» **What you should do**
Transcribe the data below line for line, with no changes at all.
----
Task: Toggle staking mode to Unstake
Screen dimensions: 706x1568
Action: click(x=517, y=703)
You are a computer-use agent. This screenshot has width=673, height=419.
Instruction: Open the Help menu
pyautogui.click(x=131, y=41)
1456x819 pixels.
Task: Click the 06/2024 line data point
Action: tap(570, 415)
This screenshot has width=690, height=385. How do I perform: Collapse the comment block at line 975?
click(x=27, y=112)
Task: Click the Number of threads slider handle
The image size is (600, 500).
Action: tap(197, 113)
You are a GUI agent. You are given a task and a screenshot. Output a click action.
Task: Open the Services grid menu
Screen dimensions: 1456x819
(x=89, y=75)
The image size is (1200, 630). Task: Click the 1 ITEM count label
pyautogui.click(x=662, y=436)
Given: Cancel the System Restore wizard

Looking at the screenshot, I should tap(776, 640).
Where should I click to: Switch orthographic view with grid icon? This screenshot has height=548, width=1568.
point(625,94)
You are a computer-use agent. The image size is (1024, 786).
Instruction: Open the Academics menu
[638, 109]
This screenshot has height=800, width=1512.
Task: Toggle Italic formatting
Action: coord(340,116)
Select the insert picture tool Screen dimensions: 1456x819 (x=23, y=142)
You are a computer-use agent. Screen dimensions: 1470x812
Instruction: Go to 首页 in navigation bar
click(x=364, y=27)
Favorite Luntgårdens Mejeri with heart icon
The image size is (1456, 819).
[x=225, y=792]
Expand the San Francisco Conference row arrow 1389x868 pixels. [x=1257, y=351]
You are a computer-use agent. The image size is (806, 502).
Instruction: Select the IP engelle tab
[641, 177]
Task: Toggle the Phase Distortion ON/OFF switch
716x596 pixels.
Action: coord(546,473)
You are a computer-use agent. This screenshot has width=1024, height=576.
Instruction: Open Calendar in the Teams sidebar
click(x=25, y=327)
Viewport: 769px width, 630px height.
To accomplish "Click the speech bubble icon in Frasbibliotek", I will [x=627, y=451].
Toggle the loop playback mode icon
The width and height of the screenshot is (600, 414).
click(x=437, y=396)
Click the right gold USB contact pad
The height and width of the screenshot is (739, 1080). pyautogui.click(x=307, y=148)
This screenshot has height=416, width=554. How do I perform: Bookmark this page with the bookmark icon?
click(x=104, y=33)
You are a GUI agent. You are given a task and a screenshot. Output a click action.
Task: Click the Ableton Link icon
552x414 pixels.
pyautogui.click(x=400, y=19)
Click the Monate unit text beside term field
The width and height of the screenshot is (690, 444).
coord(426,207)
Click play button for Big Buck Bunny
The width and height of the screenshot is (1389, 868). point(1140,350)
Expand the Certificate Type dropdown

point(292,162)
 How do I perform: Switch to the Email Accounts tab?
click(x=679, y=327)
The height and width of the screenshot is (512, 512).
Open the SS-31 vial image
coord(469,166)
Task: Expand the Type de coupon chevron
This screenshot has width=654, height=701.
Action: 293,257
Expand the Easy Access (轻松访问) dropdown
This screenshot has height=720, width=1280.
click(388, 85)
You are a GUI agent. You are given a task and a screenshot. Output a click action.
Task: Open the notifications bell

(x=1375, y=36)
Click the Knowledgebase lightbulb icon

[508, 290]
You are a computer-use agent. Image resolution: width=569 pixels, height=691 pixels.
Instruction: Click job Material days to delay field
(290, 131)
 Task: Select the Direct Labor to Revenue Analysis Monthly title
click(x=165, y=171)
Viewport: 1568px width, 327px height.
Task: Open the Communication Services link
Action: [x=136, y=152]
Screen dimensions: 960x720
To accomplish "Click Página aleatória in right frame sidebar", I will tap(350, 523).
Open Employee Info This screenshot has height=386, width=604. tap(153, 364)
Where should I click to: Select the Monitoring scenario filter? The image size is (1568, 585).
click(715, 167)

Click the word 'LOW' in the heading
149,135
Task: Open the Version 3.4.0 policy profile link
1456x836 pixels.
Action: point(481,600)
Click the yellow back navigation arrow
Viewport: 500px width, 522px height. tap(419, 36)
----
» **Solution**
Task: Toggle staking mode to Unstake
Screen dimensions: 706x1568
Action: click(x=517, y=703)
You are a computer-use agent. This screenshot has width=673, height=419.
Instruction: Open the Help menu
pyautogui.click(x=131, y=41)
1456x819 pixels.
Task: Click the 06/2024 line data point
Action: tap(570, 415)
This screenshot has width=690, height=385. How do I perform: Collapse the comment block at line 975?
click(x=27, y=112)
Task: Click the Number of threads slider handle
The image size is (600, 500).
Action: tap(197, 113)
You are a GUI agent. You are given a task and a screenshot. Output a click action.
Task: Open the Services grid menu
Screen dimensions: 1456x819
(x=89, y=75)
The image size is (1200, 630). Task: Click the 1 ITEM count label
pyautogui.click(x=662, y=436)
Given: Cancel the System Restore wizard

Looking at the screenshot, I should tap(776, 640).
Where should I click to: Switch orthographic view with grid icon? This screenshot has height=548, width=1568.
point(625,94)
You are a computer-use agent. The image size is (1024, 786).
Instruction: Open the Academics menu
[638, 109]
This screenshot has height=800, width=1512.
Task: Toggle Italic formatting
Action: coord(340,116)
Select the insert picture tool Screen dimensions: 1456x819 (x=23, y=142)
You are a computer-use agent. Screen dimensions: 1470x812
Instruction: Go to 首页 in navigation bar
click(x=364, y=27)
Favorite Luntgårdens Mejeri with heart icon
The image size is (1456, 819).
[x=225, y=792]
Expand the San Francisco Conference row arrow 1389x868 pixels. [x=1257, y=351]
You are a computer-use agent. The image size is (806, 502).
Instruction: Select the IP engelle tab
[641, 177]
Task: Toggle the Phase Distortion ON/OFF switch
716x596 pixels.
Action: coord(546,473)
You are a computer-use agent. This screenshot has width=1024, height=576.
Instruction: Open Calendar in the Teams sidebar
click(x=25, y=327)
Viewport: 769px width, 630px height.
To accomplish "Click the speech bubble icon in Frasbibliotek", I will [x=627, y=451].
Toggle the loop playback mode icon
The width and height of the screenshot is (600, 414).
click(x=437, y=396)
Click the right gold USB contact pad
The height and width of the screenshot is (739, 1080). pyautogui.click(x=307, y=148)
This screenshot has height=416, width=554. How do I perform: Bookmark this page with the bookmark icon?
click(x=104, y=33)
You are a GUI agent. You are given a task and a screenshot. Output a click action.
Task: Click the Ableton Link icon
552x414 pixels.
pyautogui.click(x=400, y=19)
Click the Monate unit text beside term field
The width and height of the screenshot is (690, 444).
coord(426,207)
Click play button for Big Buck Bunny
The width and height of the screenshot is (1389, 868). point(1140,350)
Expand the Certificate Type dropdown

point(292,162)
 How do I perform: Switch to the Email Accounts tab?
click(x=679, y=327)
The height and width of the screenshot is (512, 512).
Open the SS-31 vial image
coord(469,166)
Task: Expand the Type de coupon chevron
This screenshot has width=654, height=701.
Action: 293,257
Expand the Easy Access (轻松访问) dropdown
This screenshot has height=720, width=1280.
click(388, 85)
You are a GUI agent. You are given a task and a screenshot. Output a click action.
Task: Open the notifications bell

(x=1375, y=36)
Click the Knowledgebase lightbulb icon

[508, 290]
You are a computer-use agent. Image resolution: width=569 pixels, height=691 pixels.
Instruction: Click job Material days to delay field
(290, 131)
 Task: Select the Direct Labor to Revenue Analysis Monthly title
click(x=165, y=171)
Viewport: 1568px width, 327px height.
Task: Open the Communication Services link
Action: [x=136, y=152]
Screen dimensions: 960x720
To accomplish "Click Página aleatória in right frame sidebar", I will tap(350, 523).
Open Employee Info This screenshot has height=386, width=604. tap(153, 364)
Where should I click to: Select the Monitoring scenario filter? The image size is (1568, 585).
click(715, 167)

Click the word 'LOW' in the heading
149,135
Task: Open the Version 3.4.0 policy profile link
1456x836 pixels.
Action: point(481,600)
Click the yellow back navigation arrow
Viewport: 500px width, 522px height. tap(419, 36)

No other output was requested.